> AIM A: In the forum thread about movie raptors and fossil hunting, how many years of digs does Oddball say the collection came from?
> AIM B: Pick up the forum thread about movie raptors and fossil hunting right after its last post and write what comes next.

> DOCUMENT SECTION:
>>>

As for movie dinosaur size. The director wanted the predators to be larger so they're present better on film. When the 1st movie was filming, velociraptors were only known to be half the movie depiction's size. Shortly after Robert Bakker left the production as a consultant, a friend of his discovered Utahraptor wyomingensis which matched the size of the raptors in the movie.
LBathory
07-09-2008, 8:05 PM
HAHA so it's like Hollywood invented it, and then it actually ended up existing anyway! wow. I always thought the raptors in the movie seemed to resemble a dionicus (sp?) I figured the name "raptor" was more bad a$$ and easier to market and thats why they chose to call it that lol.
Nabbig2
07-10-2008, 10:04 AM
Wow Oddball this is amazing! But how on earth do you find all these fossils? I've always wanted to find dinosaur fossils.
Oddball
07-10-2008, 10:13 AM
Wow Oddball this is amazing! But how on earth do you find all these fossils? I've always wanted to find dinosaur fossils.
I'd have alot more if I could have been lucky enough to find something for each trip. Such was not the case. What I have is the result of nearly 40 years of digs.
The Happy Tank
09-19-2008, 8:50 AM
FANTASTIC. thank you. the kids here loved that.
Nabbig2
09-19-2008, 9:05 AM
does this need to be sticky..?
Yes, it actually does :D
FANTASTIC. thank you. the kids here loved that.
kids here?
are u a teacher or something?
AETrono
11-16-2008, 9:31 AM
Wow, great stuff... :-)

<<<

> DATA SEGMENT:
>>>

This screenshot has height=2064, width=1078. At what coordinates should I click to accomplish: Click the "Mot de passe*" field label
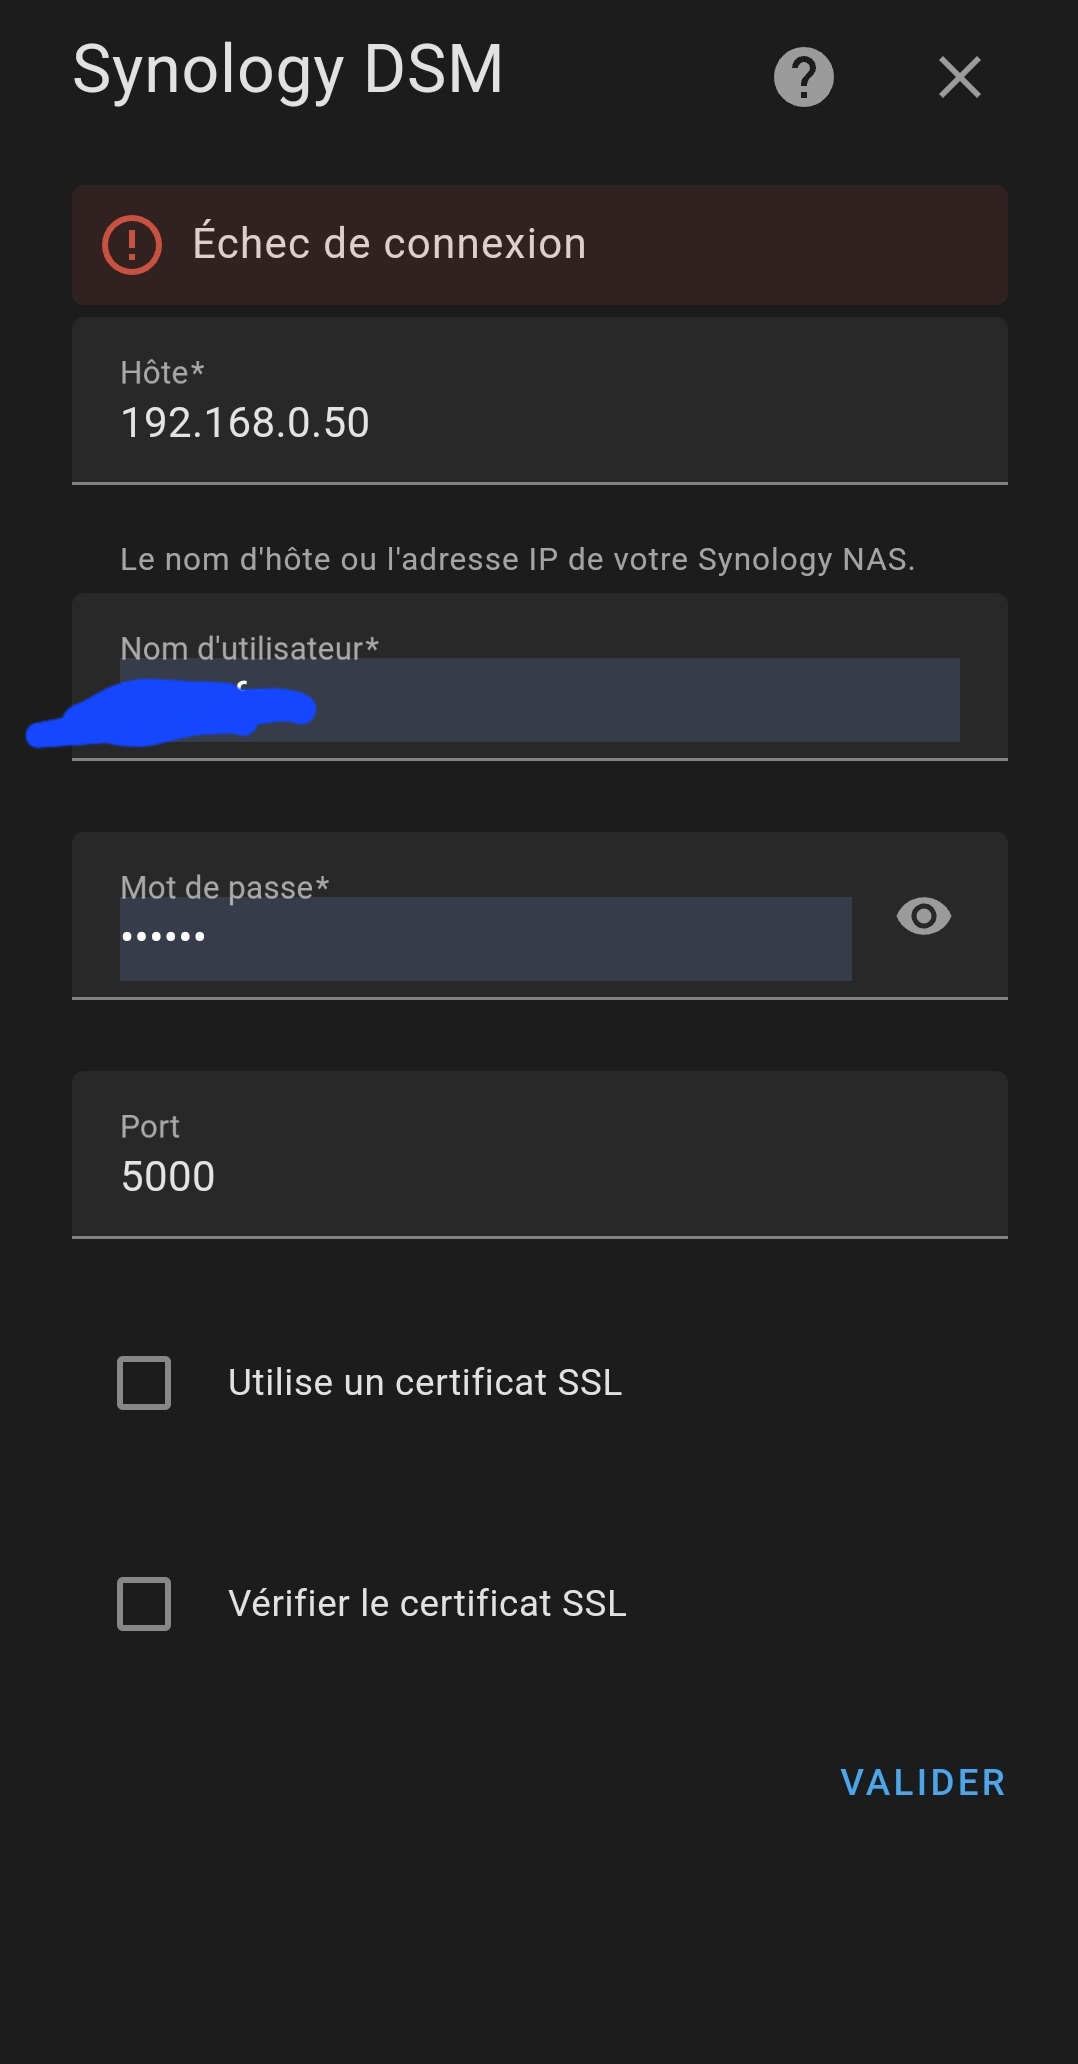pos(224,887)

<<<

> FINAL RESULT A: Nearly 40 years.

> FINAL RESULT B:
crowconor
11-16-2008, 9:43 AM
wow these are pretty fekin sweet how old
TheSessh25
01-25-2009, 5:09 PM
I used to love dinos growing up. It's cool to see solid evidence that they were real here once.
Megalodon Riders
02-03-2009, 10:07 PM
Yo oddball. How does someone go about becoming a paleoaquarist? It is extrememly interesting to me but no one i know is one and i'd appreciate some advice.
krazy4country
04-17-2009, 8:57 PM
thats AWESOME my brother would flip if he saw that hes going to 'walking with dinosaurs" at the brandt center here in regina its this really cool thing with these huge anamatronics controlled dinos like megamunch here -http://i320.photobucket.com/albums/nn352/chefjamesscott/royal%20sask%20museum/DSC08007.jpg
http://i320.photobucket.com/albums/nn352/chefjamesscott/royal%20sask%20museum/DSC08008.jpg
hes a trex
jcmystery27
04-28-2009, 9:35 PM
Your intillect astounds me.Never stop learning.
Amazon_Addict
05-05-2009, 8:07 AM
I can't wait till I'm done with school so I can do cool things like look for dino eggs.